Sometimes they’re infectious things within the stomach that can cause more acid reflux production. Sometimes it’s a big hernia or a diaphragm dilation that allows more acid to spill up more easily. And so sometimes diet and medications may not be enough. And so for those patients, the GI evaluation to see maybe there’s another cause, maybe there’s something surgical that might need to be entailed or thought about in the future, too, should that patient fail normal treatment. Dr. Undavia, do you have anything to add?

Samir Undavia:

Basically, I would reiterate that I like to send patients to the GI doctor. I mean, if it’s an isolated event where they have these symptoms up here, once we get them better and it doesn’t happen again, I might not have them see the GI doctor. But if it’s recurring or if it doesn’t get better right away, I do think that a GI doctor valuation is so important because they get to look from here down as opposed to us that look from here to here. And there are, like we alluded to before, there are things that silent acid reflux can do to your esophagus and to your stomach that you might not feel. And it’s a really good idea for them to take a look at the bottom of the esophagus, make sure there aren’t any serious burns going on, and then they get plugged into a gastroenterologist that they could see regularly because there are rules about how often you should see a GI doctor.

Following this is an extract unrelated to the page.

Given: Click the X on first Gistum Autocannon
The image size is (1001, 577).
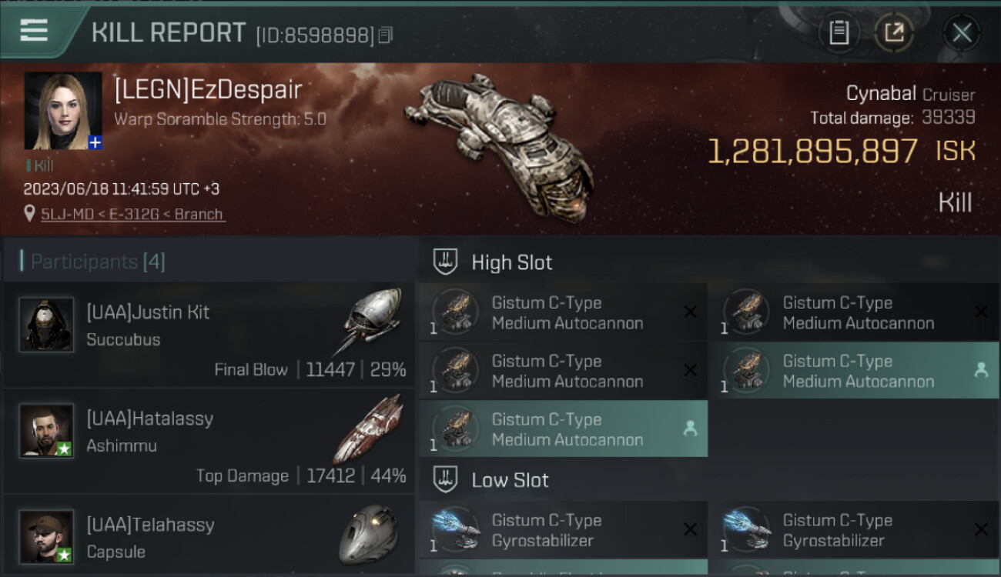Looking at the screenshot, I should click(x=690, y=312).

I always think the more doctors are better just so you can have everybody find… At least if they find the same thing, you feel you’re on the right path. Because LPR and silent acid reflux can be difficult to diagnose sometimes. I’ve been there so many times where you look inside the nose with the camera and you’re like, “ah, kind of looks like allergies. Kind of looks like acid reflux.” There’s signs of both. And in general, we’ve started talking about this, but when you look inside the nose, an allergic patient might look very yellow or purple and that just… And they have this thick mucus and it gives you this idea that they might be allergic.

But a patient who has acid reflux, when you’re going down into the nose and into the back of the throat, it’s more red and it’s not mucus that you see as much as it is saliva. And that saliva, it’s called instated secretions. But basically your esophagus doesn’t just [inaudible 00:11:22] do it for your food. It actively pumps food from your mouth into your stomach. And if you’re burning your esophagus, that pump that it normally does isn’t working as efficiently. And then all this saliva pools up here. So we’re looking for those things. But sometimes you see both and you can’t really be sure that what you’re doing and you have to treat them by trial and error. And so getting a GI doctorate to weigh in can be very helpful.

Sometimes you have to do combo therapy as well. So as Dr. Reddy was talking about, you can do proton pump inhibitors. Sometimes we have to do double proton pump inhibitors. Sometimes we do PEPCID plus proton pump inhibitors. Sometimes we do things to coat the stomach. Patients are so different. So one may work for one and not for another. So often it is by trial and error. But the first part, which we really, the three of us believe in, is that physical exam where we need to look and see and make sure there’s nothing else going on.

Dr. Smith:

Agreed. So yeah, I think the general gist of it is that it’s a very common condition. It’s something that we see a lot. Often we might initiate therapy and may help guide who may also need to be co-managing. So whether it’s an allergist or a GI doctor or somebody else, often may need to get involved depending on what type of symptoms, where are the symptoms. But there usually is a solution and an improvement for the patients once we get you on the right track. So as far as LPR and silent reflux, I think we’ve kind of touched base on everything. If you guys have anything else to add, if not, we’ll close out today’s podcast.

Nishant Reddy:

Great. Well take care guys. Thanks for listening.